Moving in, starting with the essentials pic.twitter.com/8pWI0WWyPV
— David Malki ! (@malki) August 5, 2015
I’m back from Gen Con and I’m moving into my new studio in West Los Angeles! In the next few days I’ll be catching up with the Roll-a-Sketch drawings ordered in the last few weeks, as well as the Kickstarter. Thanks for your kind support with those, I look forward to drawing your creatures from the comfort of my new digs! Once it is at all… comfortable.
It’s a weird thing, moving; I was in my last place for four and a half years, and in that time a lot has happened, a lot has changed about how I run my business. I have more stuff now, for sure: more inventory, and supplies, and books, and the detritus of a life incessantly peppered with miscellaneous projects. It was a startling thing, seeing box after box after box come out of the old place like a clown car. How did it all fit?
Now, of course, I have the challenge of figuring out where stuff will go, in the new place. I’m trying to be very deliberate with the process, looking at each object and coming up with a sensible home for it (or deciding it doesn’t need to hang around), so we don’t end up simply drowning in boxes and clutter once again, but at a new address.
It’s surprisingly hard! It feels weighty, a real responsibility, and of course giving an object a home is assigning it a value, a purpose, when not everything’s purpose or value is easy to define in a way that implies where precisely it should live. Some things just seem to want to float, to exist only in order to pop up occasionally, without any real utility besides simply being a souvenir of itself.

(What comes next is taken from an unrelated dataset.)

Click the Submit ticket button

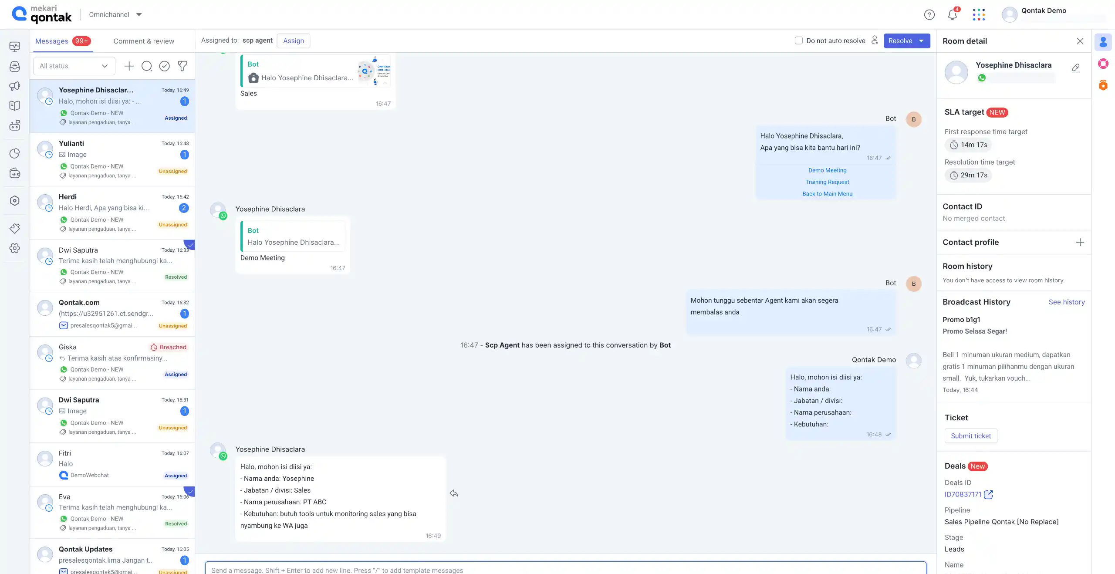click(x=970, y=436)

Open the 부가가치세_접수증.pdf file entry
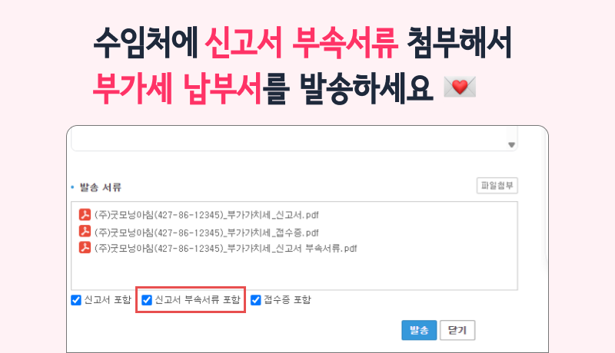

In addition, I want to look critically at my work habits, the processes I do often and the materials and supplies I need close at hand, and try carefully to design a workplace in concert with the sorts of things I do anyway, or want to do more of. Having a dedicated studio at all is quite a luxury, so I’m trying to take it seriously.
I’d like to invite your comments: what successes or failures have you had with setting up workspaces? What are lessons you’ve learned, or best practices, or things to keep in mind? I work well within constraints, so I guess what I’m really asking for are some rules. Let me know if you have any tips!